▸ The task: Which lines in the entries below contain the string "Create"? Find and copy each such line, treating case as significant.

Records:
- - -

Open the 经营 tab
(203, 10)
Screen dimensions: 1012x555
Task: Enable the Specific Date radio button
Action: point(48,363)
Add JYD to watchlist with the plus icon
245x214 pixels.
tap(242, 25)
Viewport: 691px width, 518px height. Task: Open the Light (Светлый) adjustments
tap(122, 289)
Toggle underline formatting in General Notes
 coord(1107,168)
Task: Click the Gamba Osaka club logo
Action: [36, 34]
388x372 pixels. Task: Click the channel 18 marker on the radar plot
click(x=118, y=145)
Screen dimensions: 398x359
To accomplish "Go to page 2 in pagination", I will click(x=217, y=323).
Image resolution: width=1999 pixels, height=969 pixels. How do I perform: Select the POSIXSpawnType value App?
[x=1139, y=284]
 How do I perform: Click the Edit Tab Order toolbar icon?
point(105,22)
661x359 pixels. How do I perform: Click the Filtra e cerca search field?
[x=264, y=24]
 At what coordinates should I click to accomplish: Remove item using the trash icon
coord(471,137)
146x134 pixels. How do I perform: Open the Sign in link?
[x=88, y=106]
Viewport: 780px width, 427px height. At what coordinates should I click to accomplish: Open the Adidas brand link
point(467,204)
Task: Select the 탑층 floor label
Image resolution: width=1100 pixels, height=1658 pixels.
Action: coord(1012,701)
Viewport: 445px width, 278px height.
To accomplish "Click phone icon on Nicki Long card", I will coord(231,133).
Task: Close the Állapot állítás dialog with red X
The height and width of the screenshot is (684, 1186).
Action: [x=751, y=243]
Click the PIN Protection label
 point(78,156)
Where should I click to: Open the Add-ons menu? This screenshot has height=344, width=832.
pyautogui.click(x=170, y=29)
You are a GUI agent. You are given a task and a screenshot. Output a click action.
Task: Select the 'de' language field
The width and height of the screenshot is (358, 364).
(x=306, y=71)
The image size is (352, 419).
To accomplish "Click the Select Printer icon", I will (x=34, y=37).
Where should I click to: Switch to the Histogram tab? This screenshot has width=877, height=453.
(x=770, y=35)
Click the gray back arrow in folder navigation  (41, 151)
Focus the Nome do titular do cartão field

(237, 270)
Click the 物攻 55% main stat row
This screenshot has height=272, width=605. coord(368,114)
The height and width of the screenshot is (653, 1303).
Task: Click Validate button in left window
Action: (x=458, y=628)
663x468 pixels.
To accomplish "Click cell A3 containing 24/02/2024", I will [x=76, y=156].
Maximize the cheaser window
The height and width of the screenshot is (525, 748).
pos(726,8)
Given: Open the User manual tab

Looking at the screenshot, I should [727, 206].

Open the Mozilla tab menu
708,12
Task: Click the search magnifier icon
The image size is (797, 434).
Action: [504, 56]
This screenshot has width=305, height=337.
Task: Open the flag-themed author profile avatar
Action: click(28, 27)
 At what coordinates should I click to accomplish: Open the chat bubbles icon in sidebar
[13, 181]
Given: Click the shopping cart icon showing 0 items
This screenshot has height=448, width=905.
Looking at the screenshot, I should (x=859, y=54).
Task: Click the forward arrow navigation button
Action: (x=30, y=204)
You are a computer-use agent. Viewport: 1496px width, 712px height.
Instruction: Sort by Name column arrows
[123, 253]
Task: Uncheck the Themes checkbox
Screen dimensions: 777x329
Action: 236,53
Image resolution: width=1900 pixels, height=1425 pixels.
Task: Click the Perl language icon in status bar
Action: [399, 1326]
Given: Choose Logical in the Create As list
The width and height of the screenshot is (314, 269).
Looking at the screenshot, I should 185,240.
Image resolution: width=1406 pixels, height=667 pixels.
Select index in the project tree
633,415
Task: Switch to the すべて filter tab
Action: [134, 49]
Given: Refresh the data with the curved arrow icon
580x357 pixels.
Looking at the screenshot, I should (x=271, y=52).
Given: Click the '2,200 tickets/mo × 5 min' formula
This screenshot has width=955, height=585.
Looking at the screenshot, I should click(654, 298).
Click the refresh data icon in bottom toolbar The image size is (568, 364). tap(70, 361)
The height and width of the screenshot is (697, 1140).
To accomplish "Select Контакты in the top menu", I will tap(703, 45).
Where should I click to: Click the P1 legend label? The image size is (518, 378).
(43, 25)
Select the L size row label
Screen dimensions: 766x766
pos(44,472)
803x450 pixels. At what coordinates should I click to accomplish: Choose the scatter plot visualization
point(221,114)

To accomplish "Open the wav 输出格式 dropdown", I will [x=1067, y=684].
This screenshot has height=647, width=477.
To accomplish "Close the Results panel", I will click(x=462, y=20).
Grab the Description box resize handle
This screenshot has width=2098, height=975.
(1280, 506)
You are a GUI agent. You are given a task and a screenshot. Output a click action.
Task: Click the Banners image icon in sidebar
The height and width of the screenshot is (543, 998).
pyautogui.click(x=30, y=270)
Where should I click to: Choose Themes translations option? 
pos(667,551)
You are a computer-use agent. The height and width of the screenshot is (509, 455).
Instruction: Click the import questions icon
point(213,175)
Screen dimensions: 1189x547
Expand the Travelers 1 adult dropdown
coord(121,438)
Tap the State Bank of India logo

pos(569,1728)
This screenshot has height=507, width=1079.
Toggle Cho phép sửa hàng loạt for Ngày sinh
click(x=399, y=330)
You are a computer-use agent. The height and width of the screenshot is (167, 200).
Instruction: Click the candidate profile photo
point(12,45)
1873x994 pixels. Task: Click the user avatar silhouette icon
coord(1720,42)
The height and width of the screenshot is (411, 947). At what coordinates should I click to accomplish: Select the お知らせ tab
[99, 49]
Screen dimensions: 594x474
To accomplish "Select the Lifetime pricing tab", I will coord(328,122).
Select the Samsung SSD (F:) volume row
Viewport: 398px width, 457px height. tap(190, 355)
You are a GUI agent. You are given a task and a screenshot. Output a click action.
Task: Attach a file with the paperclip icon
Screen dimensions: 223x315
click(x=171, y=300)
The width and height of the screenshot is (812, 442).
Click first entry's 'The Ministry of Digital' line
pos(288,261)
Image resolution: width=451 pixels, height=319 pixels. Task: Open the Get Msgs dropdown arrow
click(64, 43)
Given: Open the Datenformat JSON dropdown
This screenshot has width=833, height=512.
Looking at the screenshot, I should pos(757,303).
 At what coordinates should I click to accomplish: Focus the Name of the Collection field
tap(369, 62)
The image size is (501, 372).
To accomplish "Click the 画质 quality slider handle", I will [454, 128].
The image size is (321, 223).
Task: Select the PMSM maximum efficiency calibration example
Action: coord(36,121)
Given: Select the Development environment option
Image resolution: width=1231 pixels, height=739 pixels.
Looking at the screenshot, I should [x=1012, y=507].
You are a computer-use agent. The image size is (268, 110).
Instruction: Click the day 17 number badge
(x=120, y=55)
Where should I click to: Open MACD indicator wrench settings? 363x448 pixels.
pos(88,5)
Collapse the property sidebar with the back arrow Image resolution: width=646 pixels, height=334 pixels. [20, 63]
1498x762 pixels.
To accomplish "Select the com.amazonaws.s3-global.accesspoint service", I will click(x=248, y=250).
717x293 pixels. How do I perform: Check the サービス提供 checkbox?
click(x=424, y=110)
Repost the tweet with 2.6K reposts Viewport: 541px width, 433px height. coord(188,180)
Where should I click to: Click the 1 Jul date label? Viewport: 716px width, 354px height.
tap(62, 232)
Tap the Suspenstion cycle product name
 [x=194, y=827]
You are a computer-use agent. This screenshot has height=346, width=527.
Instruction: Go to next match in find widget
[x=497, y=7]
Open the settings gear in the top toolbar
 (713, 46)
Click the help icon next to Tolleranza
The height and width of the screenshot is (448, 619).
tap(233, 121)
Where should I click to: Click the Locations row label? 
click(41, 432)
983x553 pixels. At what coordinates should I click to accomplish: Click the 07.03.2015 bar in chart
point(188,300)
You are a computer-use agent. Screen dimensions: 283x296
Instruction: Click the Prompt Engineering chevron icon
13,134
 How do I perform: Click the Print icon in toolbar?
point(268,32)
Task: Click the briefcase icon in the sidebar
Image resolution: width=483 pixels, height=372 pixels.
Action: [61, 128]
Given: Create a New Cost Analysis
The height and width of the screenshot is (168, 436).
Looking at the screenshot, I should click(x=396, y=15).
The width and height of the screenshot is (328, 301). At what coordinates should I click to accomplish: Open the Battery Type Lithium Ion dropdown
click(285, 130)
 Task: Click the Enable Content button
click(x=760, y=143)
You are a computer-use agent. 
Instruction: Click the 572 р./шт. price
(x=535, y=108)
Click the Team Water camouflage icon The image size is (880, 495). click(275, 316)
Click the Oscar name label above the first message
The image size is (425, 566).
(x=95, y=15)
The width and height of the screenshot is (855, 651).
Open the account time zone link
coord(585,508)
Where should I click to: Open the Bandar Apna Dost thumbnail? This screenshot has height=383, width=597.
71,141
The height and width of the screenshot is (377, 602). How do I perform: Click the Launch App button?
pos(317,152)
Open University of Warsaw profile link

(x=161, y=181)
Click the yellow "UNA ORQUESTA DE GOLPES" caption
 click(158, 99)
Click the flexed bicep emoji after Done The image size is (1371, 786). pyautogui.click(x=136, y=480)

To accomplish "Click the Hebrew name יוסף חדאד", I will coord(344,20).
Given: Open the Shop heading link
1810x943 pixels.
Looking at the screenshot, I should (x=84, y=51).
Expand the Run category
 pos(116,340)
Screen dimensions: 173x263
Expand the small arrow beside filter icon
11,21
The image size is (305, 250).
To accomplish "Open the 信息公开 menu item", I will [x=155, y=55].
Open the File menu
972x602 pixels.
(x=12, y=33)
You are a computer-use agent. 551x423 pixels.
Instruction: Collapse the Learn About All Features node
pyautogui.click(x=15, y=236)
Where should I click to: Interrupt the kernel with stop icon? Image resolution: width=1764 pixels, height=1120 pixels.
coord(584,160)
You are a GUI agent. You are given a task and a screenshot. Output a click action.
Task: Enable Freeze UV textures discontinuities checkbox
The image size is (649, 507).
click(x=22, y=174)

- - -

▸ Complete answer:
Given: Choose Logical in the Create As list
Given: Create a New Cost Analysis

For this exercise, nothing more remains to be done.